Instructions to follow>
All lines from the one containing "Task: Expand the Ambos importes dropdown" through the end of the material below are to be printed exactly, both ends included, minus pictures.

● ● ● ●

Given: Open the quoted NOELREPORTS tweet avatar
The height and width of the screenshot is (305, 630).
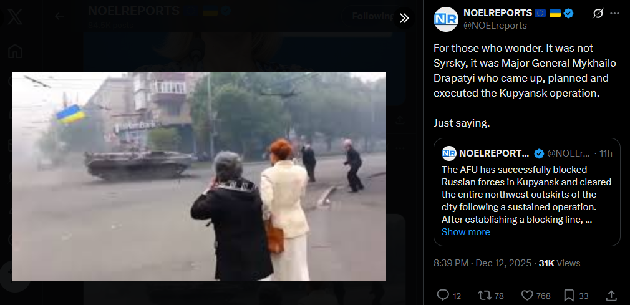Looking at the screenshot, I should pos(448,153).
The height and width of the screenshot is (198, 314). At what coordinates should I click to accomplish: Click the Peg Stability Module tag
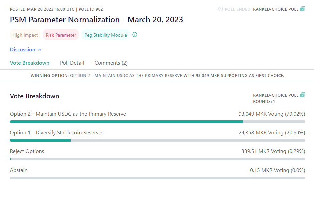coord(105,35)
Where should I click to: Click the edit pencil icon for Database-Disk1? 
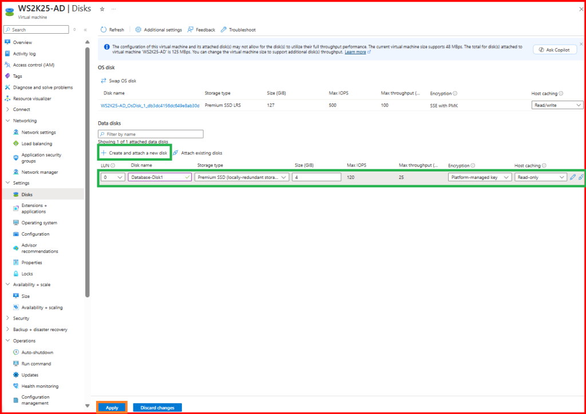click(573, 177)
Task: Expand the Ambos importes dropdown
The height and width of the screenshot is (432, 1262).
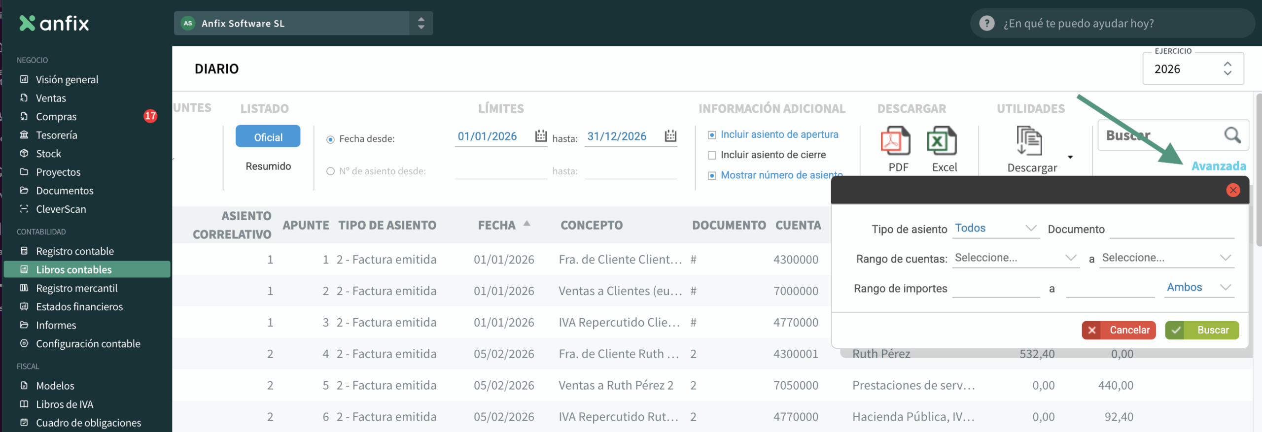Action: tap(1199, 288)
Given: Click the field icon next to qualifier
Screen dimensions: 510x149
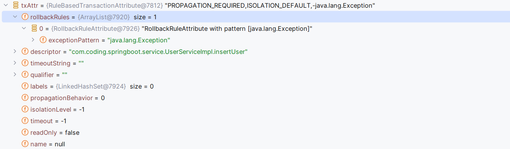Looking at the screenshot, I should coord(25,75).
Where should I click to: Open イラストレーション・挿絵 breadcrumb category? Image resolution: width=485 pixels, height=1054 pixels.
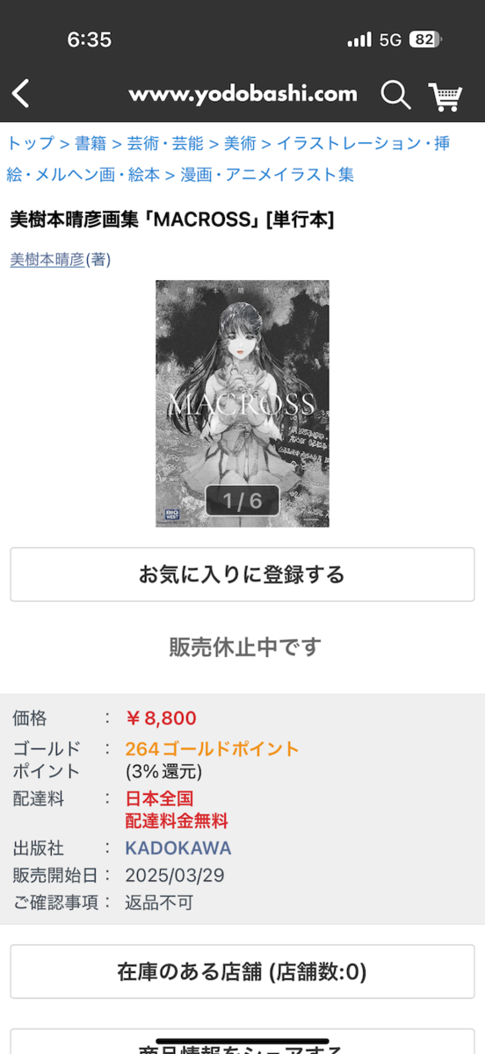tap(228, 159)
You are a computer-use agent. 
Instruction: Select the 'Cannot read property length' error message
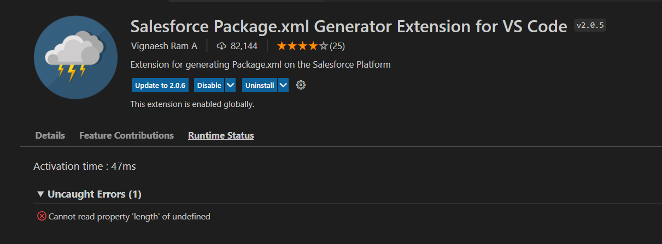130,217
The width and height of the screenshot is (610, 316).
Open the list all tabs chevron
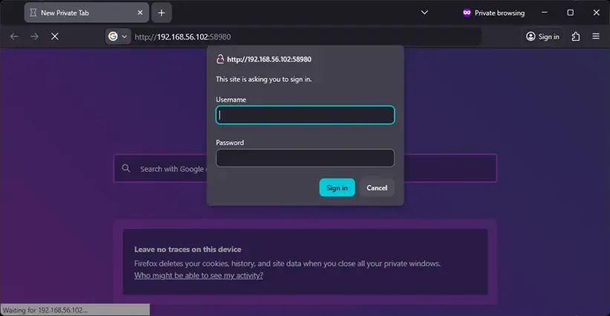(424, 13)
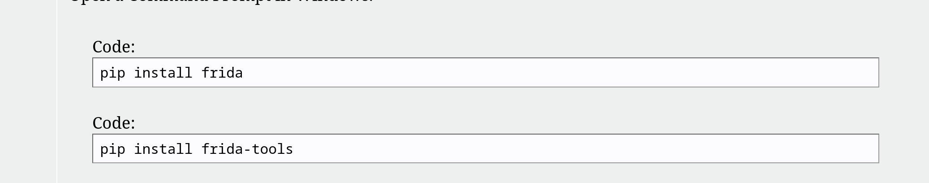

● ● ● ●

Solution for this exercise>
Task: Expand the Ambos importes dropdown
The height and width of the screenshot is (432, 1262).
Action: tap(1199, 288)
Given: Click the field icon next to qualifier
Screen dimensions: 510x149
Looking at the screenshot, I should coord(25,75).
Where should I click to: Open イラストレーション・挿絵 breadcrumb category? Image resolution: width=485 pixels, height=1054 pixels.
tap(228, 159)
You are a computer-use agent. 
Instruction: Select the 'Cannot read property length' error message
130,217
The width and height of the screenshot is (610, 316).
Open the list all tabs chevron
(424, 13)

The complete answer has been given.